Wenn Annette Schavan "in einem erheblichen Maße" unkenntliche Zitate in ihrer Doktorarbeit genutzt haben sollte, dann würde man eine täuschende Absicht annehmen, sagt Wolfgang Löwer. Der Professor für Wissenschaftsrecht betont aber, dass die Düsseldorfer Prüfungskommission das nach einer Anhörung der Ministerin entscheiden müsse.

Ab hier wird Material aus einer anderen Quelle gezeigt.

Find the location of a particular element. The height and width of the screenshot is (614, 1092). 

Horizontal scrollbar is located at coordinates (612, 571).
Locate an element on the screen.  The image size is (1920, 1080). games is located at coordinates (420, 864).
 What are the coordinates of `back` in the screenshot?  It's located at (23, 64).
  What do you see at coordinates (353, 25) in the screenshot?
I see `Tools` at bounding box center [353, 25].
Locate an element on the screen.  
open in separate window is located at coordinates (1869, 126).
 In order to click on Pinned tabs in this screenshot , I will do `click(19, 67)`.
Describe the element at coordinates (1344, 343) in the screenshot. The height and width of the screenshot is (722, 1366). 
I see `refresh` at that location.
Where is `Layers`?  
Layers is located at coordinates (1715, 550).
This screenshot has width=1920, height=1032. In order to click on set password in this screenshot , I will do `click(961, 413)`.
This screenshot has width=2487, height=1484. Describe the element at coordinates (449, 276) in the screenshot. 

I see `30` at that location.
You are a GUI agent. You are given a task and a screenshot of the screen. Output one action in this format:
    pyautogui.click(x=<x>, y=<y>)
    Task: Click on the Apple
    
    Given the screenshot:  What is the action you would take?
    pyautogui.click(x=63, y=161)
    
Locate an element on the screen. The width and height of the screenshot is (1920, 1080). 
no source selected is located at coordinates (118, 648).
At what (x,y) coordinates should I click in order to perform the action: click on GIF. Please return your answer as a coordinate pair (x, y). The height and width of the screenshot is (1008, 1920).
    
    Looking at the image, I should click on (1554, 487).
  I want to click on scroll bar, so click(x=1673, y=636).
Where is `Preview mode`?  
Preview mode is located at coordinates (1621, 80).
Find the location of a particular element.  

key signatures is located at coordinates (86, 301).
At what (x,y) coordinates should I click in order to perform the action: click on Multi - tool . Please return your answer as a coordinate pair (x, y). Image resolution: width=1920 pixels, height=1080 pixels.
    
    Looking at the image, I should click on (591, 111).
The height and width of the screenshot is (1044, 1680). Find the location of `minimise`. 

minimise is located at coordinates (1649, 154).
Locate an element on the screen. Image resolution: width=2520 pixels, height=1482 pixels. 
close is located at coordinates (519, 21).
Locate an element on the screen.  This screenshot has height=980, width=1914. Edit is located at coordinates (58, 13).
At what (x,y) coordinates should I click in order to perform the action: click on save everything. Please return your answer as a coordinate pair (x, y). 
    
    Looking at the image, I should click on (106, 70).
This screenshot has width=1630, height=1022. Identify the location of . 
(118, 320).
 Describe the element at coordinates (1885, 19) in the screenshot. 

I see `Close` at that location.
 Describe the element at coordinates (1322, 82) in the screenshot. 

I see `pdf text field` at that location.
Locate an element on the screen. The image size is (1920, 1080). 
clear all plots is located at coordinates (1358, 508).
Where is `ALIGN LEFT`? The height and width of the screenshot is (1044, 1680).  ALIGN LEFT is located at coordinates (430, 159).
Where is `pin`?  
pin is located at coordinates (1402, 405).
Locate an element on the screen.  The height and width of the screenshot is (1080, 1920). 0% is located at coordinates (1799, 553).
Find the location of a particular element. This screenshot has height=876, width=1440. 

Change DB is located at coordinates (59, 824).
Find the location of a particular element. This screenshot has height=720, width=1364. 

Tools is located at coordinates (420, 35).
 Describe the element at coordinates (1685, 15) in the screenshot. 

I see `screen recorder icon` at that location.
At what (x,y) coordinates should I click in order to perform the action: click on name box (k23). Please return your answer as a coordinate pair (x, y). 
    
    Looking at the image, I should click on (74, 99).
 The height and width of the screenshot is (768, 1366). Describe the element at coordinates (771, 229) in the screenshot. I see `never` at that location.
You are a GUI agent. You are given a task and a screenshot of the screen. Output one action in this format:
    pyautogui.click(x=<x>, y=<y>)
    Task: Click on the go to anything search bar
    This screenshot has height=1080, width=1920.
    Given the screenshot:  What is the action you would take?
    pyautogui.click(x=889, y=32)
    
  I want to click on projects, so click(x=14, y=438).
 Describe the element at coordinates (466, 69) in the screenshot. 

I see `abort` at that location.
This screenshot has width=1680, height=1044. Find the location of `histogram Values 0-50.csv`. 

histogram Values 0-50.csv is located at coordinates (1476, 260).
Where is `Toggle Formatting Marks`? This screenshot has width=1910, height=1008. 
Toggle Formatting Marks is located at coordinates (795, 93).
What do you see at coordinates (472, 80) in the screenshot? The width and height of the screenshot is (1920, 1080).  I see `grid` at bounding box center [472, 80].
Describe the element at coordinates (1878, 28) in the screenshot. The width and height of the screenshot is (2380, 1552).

Wolfgang Löwer im Gespräch mit Friedbert Meurer | 16.10.2012
    Friedbert Meurer: Karl-Theodor zu Guttenberg, Silvana Koch-Merin, Jorge Chatzimarkakis, Veronika Saß - das ist Edmund Stoibers Tochter -, vier Prominente, oder eben die Tochter, deren Doktorarbeiten nachträglich aberkannt wurden. Erlegt von Plagiatsjägern? Das trifft nur bedingt zu, denn nicht die Plagiatsjäger, die Plattformen GuttenPlag oder VroniPlag haben die Politiker beziehungsweise ihren Nachwuchs um den Doktortitel gebracht, sondern es waren die jeweiligen Universitäten, die nach Prüfung zum Ergebnis gekommen sind, da wurden wir getäuscht. Was wurde aus anderen Plagiatsfällen? (MP3-Audio) Grit Lieder blickt zunächst zurück.

    Grit Lieder aus Berlin mit prominenten Plagiatsfällen, oder sollten die sich hinterher eben doch nicht als Plagiat herausgestellt haben. Wolfgang Löwer ist Professor für Wissenschaftsrecht an der Universität Bonn. Guten Morgen, Herr Löwer!

    Wolfgang Löwer: Guten Morgen!

    Meurer: Wie eng wird es für Annette Schavan?

    Löwer: Das weiß ich selbstverständlich nicht, weil ich kenne weder die Arbeit, noch habe ich die vorliegende Sachverhaltsermittlung und Würdigung des Vorsitzenden der Untersuchungskommission in Düsseldorf gelesen. Was ich weiß, ist aus der medialen Berichterstattung, dass der Fall offenbar nicht so einfach liegt, wie die Fälle, die Sie eben im Vorspann zitiert haben, also in die Kiste Freiherr zu Guttenberg gehört die Geschichte offenbar nicht, was natürlich nicht heißt, dass das Althusmann-Schicksal auch auf Frau Schavan wartet, also sozusagen mit der Bescheinigung von erheblichen Schwächen in der Arbeit davonzukommen. Das wird die Düsseldorfer Kommission nach Anhörung von Frau Schavan entscheiden müssen.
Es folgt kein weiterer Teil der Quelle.